Rewrite the listing below with "Viewport" replaced by "Display area" at every occurrence, leaving everything else unchanged.

╭──

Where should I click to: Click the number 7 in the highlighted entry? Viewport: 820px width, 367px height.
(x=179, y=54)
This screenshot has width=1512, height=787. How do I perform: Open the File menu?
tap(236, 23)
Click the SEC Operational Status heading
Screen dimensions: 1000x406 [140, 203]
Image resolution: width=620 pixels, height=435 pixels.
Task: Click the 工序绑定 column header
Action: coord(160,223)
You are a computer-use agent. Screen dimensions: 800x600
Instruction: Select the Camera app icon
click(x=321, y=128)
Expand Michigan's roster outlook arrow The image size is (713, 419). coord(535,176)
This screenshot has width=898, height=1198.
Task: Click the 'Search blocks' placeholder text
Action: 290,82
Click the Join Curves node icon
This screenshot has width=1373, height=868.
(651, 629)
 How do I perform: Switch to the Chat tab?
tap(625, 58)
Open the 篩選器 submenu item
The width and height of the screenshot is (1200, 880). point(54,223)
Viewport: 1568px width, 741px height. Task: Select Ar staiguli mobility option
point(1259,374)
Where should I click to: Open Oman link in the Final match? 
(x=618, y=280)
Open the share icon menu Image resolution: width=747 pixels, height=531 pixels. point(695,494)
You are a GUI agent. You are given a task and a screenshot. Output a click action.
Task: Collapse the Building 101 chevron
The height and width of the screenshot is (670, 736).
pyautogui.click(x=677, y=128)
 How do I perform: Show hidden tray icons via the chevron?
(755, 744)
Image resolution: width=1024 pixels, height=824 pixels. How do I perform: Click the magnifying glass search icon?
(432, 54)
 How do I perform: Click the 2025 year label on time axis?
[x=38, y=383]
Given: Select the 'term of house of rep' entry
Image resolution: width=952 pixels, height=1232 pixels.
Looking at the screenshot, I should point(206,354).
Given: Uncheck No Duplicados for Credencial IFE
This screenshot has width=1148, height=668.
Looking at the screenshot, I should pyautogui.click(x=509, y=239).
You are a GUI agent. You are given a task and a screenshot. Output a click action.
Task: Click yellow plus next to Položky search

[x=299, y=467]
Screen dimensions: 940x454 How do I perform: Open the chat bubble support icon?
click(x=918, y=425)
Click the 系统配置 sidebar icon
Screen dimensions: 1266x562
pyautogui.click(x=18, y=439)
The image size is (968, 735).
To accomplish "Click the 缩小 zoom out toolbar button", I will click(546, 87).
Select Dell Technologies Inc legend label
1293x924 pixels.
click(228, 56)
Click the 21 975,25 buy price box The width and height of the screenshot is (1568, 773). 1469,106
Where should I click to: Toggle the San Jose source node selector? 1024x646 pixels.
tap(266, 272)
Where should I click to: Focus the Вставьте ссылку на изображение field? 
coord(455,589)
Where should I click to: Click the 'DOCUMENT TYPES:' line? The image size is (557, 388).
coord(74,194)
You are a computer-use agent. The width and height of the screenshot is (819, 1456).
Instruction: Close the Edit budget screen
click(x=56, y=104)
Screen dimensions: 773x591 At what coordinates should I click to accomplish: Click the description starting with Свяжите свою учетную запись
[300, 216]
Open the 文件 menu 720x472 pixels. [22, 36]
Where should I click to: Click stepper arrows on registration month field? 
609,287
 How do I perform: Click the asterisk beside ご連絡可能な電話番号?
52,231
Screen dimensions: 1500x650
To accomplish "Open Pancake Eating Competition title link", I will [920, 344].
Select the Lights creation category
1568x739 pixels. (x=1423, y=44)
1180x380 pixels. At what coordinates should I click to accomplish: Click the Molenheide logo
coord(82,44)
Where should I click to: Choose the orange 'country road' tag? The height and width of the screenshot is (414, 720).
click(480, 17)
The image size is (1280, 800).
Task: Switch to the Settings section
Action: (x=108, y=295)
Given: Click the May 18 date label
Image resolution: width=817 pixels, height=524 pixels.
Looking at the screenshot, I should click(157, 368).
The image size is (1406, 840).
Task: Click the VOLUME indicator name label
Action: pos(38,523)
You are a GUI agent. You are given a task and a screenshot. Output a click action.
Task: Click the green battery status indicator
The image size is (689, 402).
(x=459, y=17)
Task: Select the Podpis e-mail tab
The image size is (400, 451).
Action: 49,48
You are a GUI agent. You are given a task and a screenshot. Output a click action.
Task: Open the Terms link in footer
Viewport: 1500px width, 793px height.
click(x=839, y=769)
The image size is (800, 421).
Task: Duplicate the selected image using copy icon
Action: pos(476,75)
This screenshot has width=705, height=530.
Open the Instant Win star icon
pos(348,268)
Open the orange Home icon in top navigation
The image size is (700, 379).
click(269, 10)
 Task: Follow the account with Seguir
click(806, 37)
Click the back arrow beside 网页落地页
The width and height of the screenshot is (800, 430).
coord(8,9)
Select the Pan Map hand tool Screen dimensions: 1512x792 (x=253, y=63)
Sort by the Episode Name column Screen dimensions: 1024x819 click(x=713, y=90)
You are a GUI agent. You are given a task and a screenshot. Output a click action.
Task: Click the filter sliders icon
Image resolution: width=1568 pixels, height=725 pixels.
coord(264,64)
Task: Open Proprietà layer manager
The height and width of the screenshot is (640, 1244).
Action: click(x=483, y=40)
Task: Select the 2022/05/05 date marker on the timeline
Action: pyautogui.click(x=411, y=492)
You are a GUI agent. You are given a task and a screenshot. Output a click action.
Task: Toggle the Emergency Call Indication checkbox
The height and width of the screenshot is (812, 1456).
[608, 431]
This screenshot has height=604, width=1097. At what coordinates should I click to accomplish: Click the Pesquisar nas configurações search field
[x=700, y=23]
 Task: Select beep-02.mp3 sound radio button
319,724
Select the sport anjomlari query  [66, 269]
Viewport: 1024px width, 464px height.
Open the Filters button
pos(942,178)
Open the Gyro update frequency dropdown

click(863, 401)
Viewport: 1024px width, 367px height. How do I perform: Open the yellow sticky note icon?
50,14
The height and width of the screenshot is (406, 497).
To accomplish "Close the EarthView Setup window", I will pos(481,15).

╰──

* **Answer below**
Where should I click to: Click the number 7 in the highlighted entry? Display area: 820px width, 367px height.
(x=179, y=54)
This screenshot has width=1512, height=787. How do I perform: Open the File menu?
tap(236, 23)
Click the SEC Operational Status heading
Screen dimensions: 1000x406 [140, 203]
Image resolution: width=620 pixels, height=435 pixels.
Task: Click the 工序绑定 column header
Action: coord(160,223)
You are a computer-use agent. Screen dimensions: 800x600
Instruction: Select the Camera app icon
click(x=321, y=128)
Expand Michigan's roster outlook arrow The image size is (713, 419). coord(535,176)
This screenshot has width=898, height=1198.
Task: Click the 'Search blocks' placeholder text
Action: 290,82
Click the Join Curves node icon
This screenshot has width=1373, height=868.
(651, 629)
 How do I perform: Switch to the Chat tab?
tap(625, 58)
Open the 篩選器 submenu item
The width and height of the screenshot is (1200, 880). point(54,223)
Display area: 1568px width, 741px height. Task: Select Ar staiguli mobility option
point(1259,374)
Where should I click to: Open Oman link in the Final match? 
(x=618, y=280)
Open the share icon menu Image resolution: width=747 pixels, height=531 pixels. point(695,494)
You are a GUI agent. You are given a task and a screenshot. Output a click action.
Task: Collapse the Building 101 chevron
The height and width of the screenshot is (670, 736).
pyautogui.click(x=677, y=128)
 How do I perform: Show hidden tray icons via the chevron?
(755, 744)
Image resolution: width=1024 pixels, height=824 pixels. How do I perform: Click the magnifying glass search icon?
(432, 54)
 How do I perform: Click the 2025 year label on time axis?
[x=38, y=383]
Given: Select the 'term of house of rep' entry
Image resolution: width=952 pixels, height=1232 pixels.
Looking at the screenshot, I should point(206,354).
Given: Uncheck No Duplicados for Credencial IFE
This screenshot has width=1148, height=668.
Looking at the screenshot, I should pyautogui.click(x=509, y=239).
You are a GUI agent. You are given a task and a screenshot. Output a click action.
Task: Click yellow plus next to Položky search

[x=299, y=467]
Screen dimensions: 940x454 How do I perform: Open the chat bubble support icon?
click(x=918, y=425)
Click the 系统配置 sidebar icon
Screen dimensions: 1266x562
pyautogui.click(x=18, y=439)
The image size is (968, 735).
To accomplish "Click the 缩小 zoom out toolbar button", I will click(546, 87).
Select Dell Technologies Inc legend label
1293x924 pixels.
click(228, 56)
Click the 21 975,25 buy price box The width and height of the screenshot is (1568, 773). 1469,106
Where should I click to: Toggle the San Jose source node selector? 1024x646 pixels.
tap(266, 272)
Where should I click to: Focus the Вставьте ссылку на изображение field? 
coord(455,589)
Where should I click to: Click the 'DOCUMENT TYPES:' line? The image size is (557, 388).
coord(74,194)
You are a computer-use agent. The width and height of the screenshot is (819, 1456).
Instruction: Close the Edit budget screen
click(x=56, y=104)
Screen dimensions: 773x591 At what coordinates should I click to accomplish: Click the description starting with Свяжите свою учетную запись
[300, 216]
Open the 文件 menu 720x472 pixels. [22, 36]
Where should I click to: Click stepper arrows on registration month field? 
609,287
 How do I perform: Click the asterisk beside ご連絡可能な電話番号?
52,231
Screen dimensions: 1500x650
To accomplish "Open Pancake Eating Competition title link", I will [920, 344].
Select the Lights creation category
1568x739 pixels. (x=1423, y=44)
1180x380 pixels. At what coordinates should I click to accomplish: Click the Molenheide logo
coord(82,44)
Where should I click to: Choose the orange 'country road' tag? The height and width of the screenshot is (414, 720).
click(480, 17)
The image size is (1280, 800).
Task: Switch to the Settings section
Action: (x=108, y=295)
Given: Click the May 18 date label
Image resolution: width=817 pixels, height=524 pixels.
Looking at the screenshot, I should click(157, 368).
The image size is (1406, 840).
Task: Click the VOLUME indicator name label
Action: pos(38,523)
You are a GUI agent. You are given a task and a screenshot. Output a click action.
Task: Click the green battery status indicator
The image size is (689, 402).
(x=459, y=17)
Task: Select the Podpis e-mail tab
The image size is (400, 451).
Action: 49,48
You are a GUI agent. You are given a task and a screenshot. Output a click action.
Task: Open the Terms link in footer
Display area: 1500px width, 793px height.
click(x=839, y=769)
The image size is (800, 421).
Task: Duplicate the selected image using copy icon
Action: pos(476,75)
This screenshot has width=705, height=530.
Open the Instant Win star icon
pos(348,268)
Open the orange Home icon in top navigation
The image size is (700, 379).
click(269, 10)
 Task: Follow the account with Seguir
click(806, 37)
Click the back arrow beside 网页落地页
The width and height of the screenshot is (800, 430).
coord(8,9)
Select the Pan Map hand tool Screen dimensions: 1512x792 (x=253, y=63)
Sort by the Episode Name column Screen dimensions: 1024x819 click(x=713, y=90)
You are a GUI agent. You are given a task and a screenshot. Output a click action.
Task: Click the filter sliders icon
Image resolution: width=1568 pixels, height=725 pixels.
coord(264,64)
Task: Open Proprietà layer manager
The height and width of the screenshot is (640, 1244).
Action: click(x=483, y=40)
Task: Select the 2022/05/05 date marker on the timeline
Action: pyautogui.click(x=411, y=492)
You are a GUI agent. You are given a task and a screenshot. Output a click action.
Task: Toggle the Emergency Call Indication checkbox
The height and width of the screenshot is (812, 1456).
[608, 431]
This screenshot has height=604, width=1097. At what coordinates should I click to accomplish: Click the Pesquisar nas configurações search field
[x=700, y=23]
 Task: Select beep-02.mp3 sound radio button
319,724
Select the sport anjomlari query  [66, 269]
Display area: 1024px width, 464px height.
Open the Filters button
pos(942,178)
Open the Gyro update frequency dropdown

click(863, 401)
Display area: 1024px width, 367px height. How do I perform: Open the yellow sticky note icon?
50,14
The height and width of the screenshot is (406, 497).
To accomplish "Close the EarthView Setup window", I will pos(481,15).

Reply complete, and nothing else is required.